Prego, si accomodi

Anche una sedia può essere occasione per riflettere sulle fragilità nostre e altrui e sulla possibilità di ciascuno di essere di supporto per sé e per gli altri.
20 Ottobre 2022 | di

«E adesso siediti / su quella seggiola / stavolta ascoltami / senza interrompere / è tanto tempo che / volevo dirtelo [...]». Questo noto successo di Riccardo Cocciante, Bella senz’anima, riecheggia nella mia testa tutte le volte che svolgo incontri formativi rivolti a gruppi di bambini, ragazzi e adulti. Perché, solitamente, prima di presentarci, ci disponiamo in cerchio e tutte le volte, immancabilmente, la mia attenzione viene catturata da un elemento: la sedia. E mi trovo a domandarmi: che ruolo ha una sedia per il mondo? Pertanto, proprio durante questi incontri formativi, mi piace proporre il «gioco della sedia», vale a dire quello che porta a scambiarsi di posto offrendoci possibilità di ribaltare la nostra prospettiva.

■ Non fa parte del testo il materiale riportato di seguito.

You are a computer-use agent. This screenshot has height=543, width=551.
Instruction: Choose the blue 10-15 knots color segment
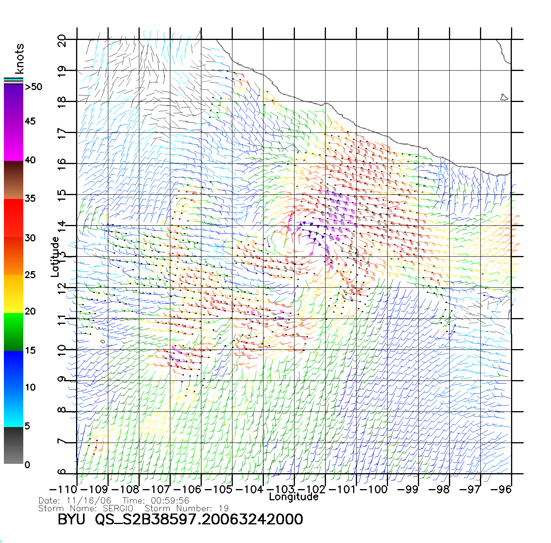coord(14,368)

Ma, riflettendoci un po’ sopra, sono arrivato anche a un’altra importante conclusione: una sedia può avere pure un ruolo nel sostenere l’umanità. Se ci fate caso, infatti, gli uomini e le donne prima o poi e per svariati motivi, condizioni e/o situazioni, si siedono, non riuscendo a stare troppo tempo in piedi: quando sono stanchi, quando lavorano in determinati contesti, quando svolgono le loro funzioni primarie, quando hanno dei deficit, quando perdono sicurezza o alcune delle loro abilità con l’avanzare del tempo… Avviene con la sedia, quindi, ciò che avviene normalmente tra le persone: gli uomini e le donne hanno bisogno di sostenersi a vicenda e se questo non accade finiscono col «cadere». Quello del sostegno è quindi un concetto a mio parere fondamentale, che riguarda non solo l’ambito della scuola e dell’educazione, ma che è interiorizzato in diversi aspetti della vita.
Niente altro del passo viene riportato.